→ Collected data
↓↓↓

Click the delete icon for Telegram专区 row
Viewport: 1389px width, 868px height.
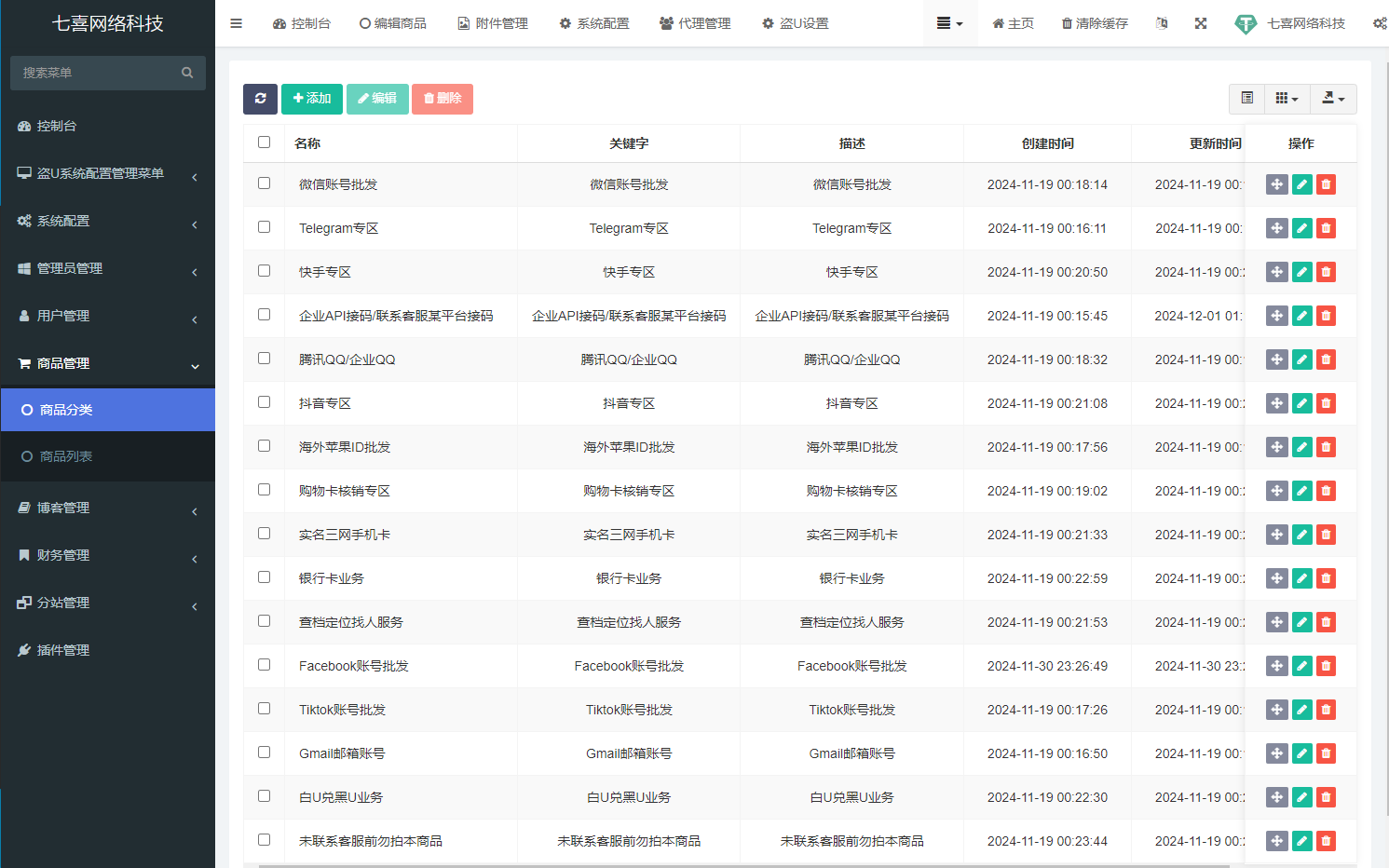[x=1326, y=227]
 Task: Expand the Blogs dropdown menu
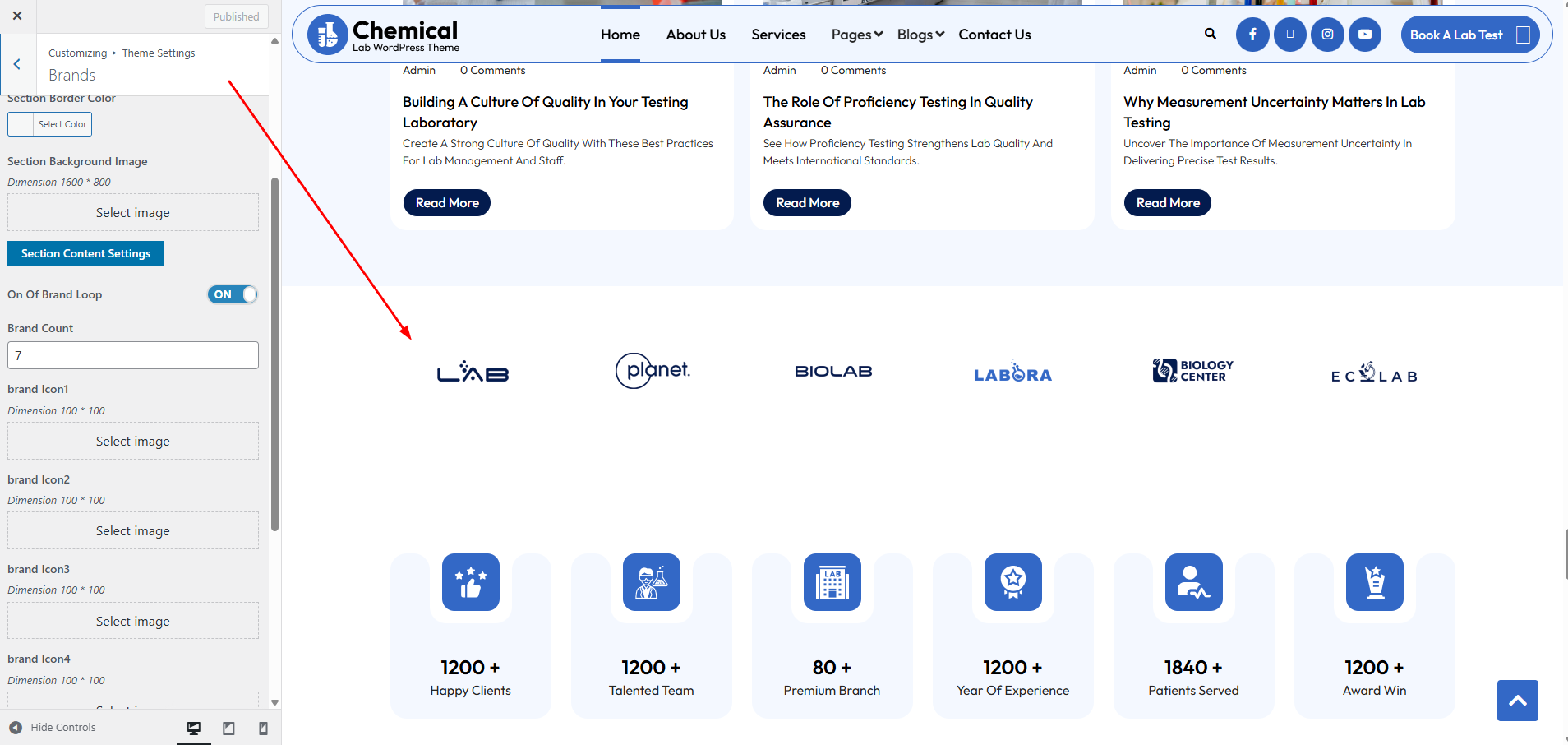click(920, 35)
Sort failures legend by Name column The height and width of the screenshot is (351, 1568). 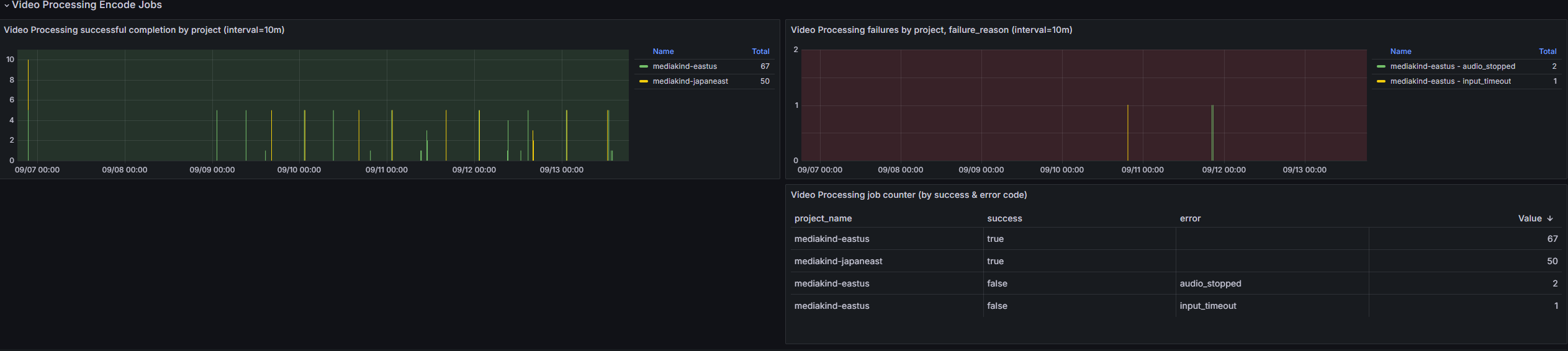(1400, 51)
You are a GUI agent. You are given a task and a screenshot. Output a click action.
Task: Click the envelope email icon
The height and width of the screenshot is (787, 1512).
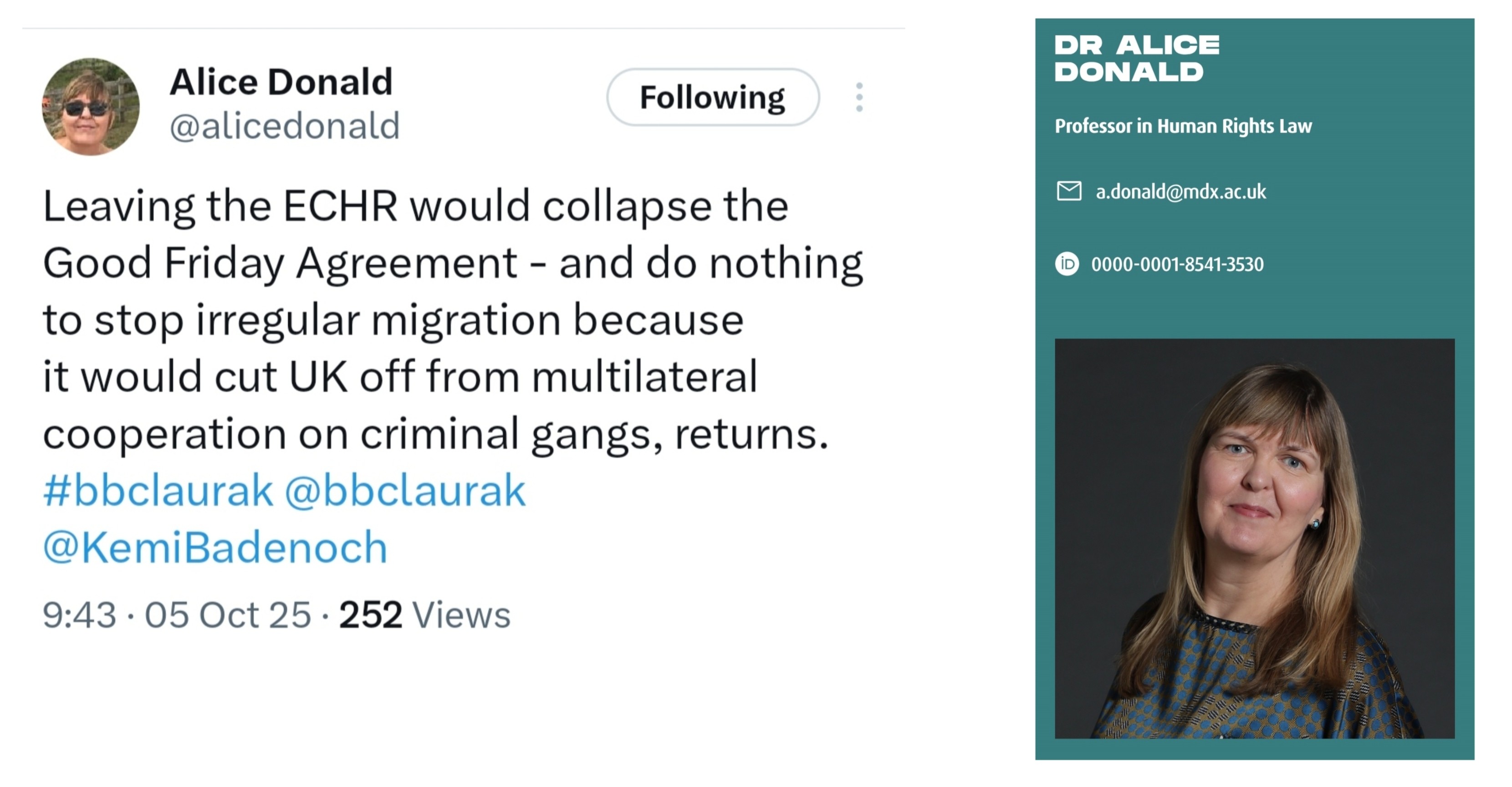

↑↑↑

→ Exercise goal
Check each line above for "icon" and state how many match, answering with only the number.

→ Completed exercise
2